Thursday, October 21, 2010

Logline Critique Session One: #14

TITLE: Savage Jungle
GENRE: Middle-grade science fiction

When twelve-year-old Keith and his uncle become stranded in an alien jungle full of seven of the most lethal creatures in the universe, they must find an abandoned research facility and alert the authorities to their predicament, unaware of an unknown animal lurking nearby that happens to be the most dangerous of all.

12 comments:

Shannon said...

I liked this, I'd read it. My one suggestion is to have something a little more descriptive than "unknown animal."

Tami said...

I ... am wobbly on this one.

I think it's missing active-feeling-ness (okay, lame, I know, I know. Just bear with me)

Instead of "become stranded" or "must find" how about "must fight their way through"?

Currently, I'm more interested in the lurking animal than I am the kid and his uncle.

Hopefully that made at least a little sense. (clearly, I need more coffee)

Jess said...

I think this sounds really cool! As is, Keith and his uncle have equal weight and emphasis...is it possible to leave the uncle out of the logline? It wouldn't technically be lying, and it would make the focus solely on Keith. Just a thought...

Huntress said...

The conflict is clear but to really hook 'em, you need a voice.

Holly Bodger said...

First of all, you need to split this into two sentences. It's way too much for one plus the "unaware..." part is referring to the predicament being unaware and not the characters.

Next, I feel like it's missing the "why should we care" information. Yes, they are risking their lives but that's kinda blah. We need a bit more to the consequences such as what else will happen if they die. Will the unknown animal go on to kill the rest of the universe?

Ariana Richards said...

I like the content. I like what you have to say and how you're conveying it. My only suggestion would be to rearrange some of your thoughts so you can make into two or three sentences. Including maybe putting the bit about the unknown animal in the middle instead of at the end.

Barbara said...

Sounds like Jurassic Park to me. And it does sound as though it needs more. Yes, they want to save their lives, but is it just escaping they want? Do they decide they need to destroy these animals before they leave, or maybe destroy the entire planet? Otherwise, it's just one long chase scene.

DJ said...

Actually, it sounds like an old Jonny Quest episode to me (okay, showing my age) but that's a good thing, as young boys dig that kinda stuff.

I'd like to see this tightened up, mainly the last part, which is a bit clunky, but it does sound like a fun read.

theflightytemptress said...

SOURCE MATERIAL:
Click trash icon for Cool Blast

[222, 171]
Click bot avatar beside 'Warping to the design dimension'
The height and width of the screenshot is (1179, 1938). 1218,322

WRITTEN TASK: According to the logline critique post, what genre is Savage Jungle? The lines above come from a separate source, not from the logline critique post.

TASK RESULT: Middle-grade science fiction.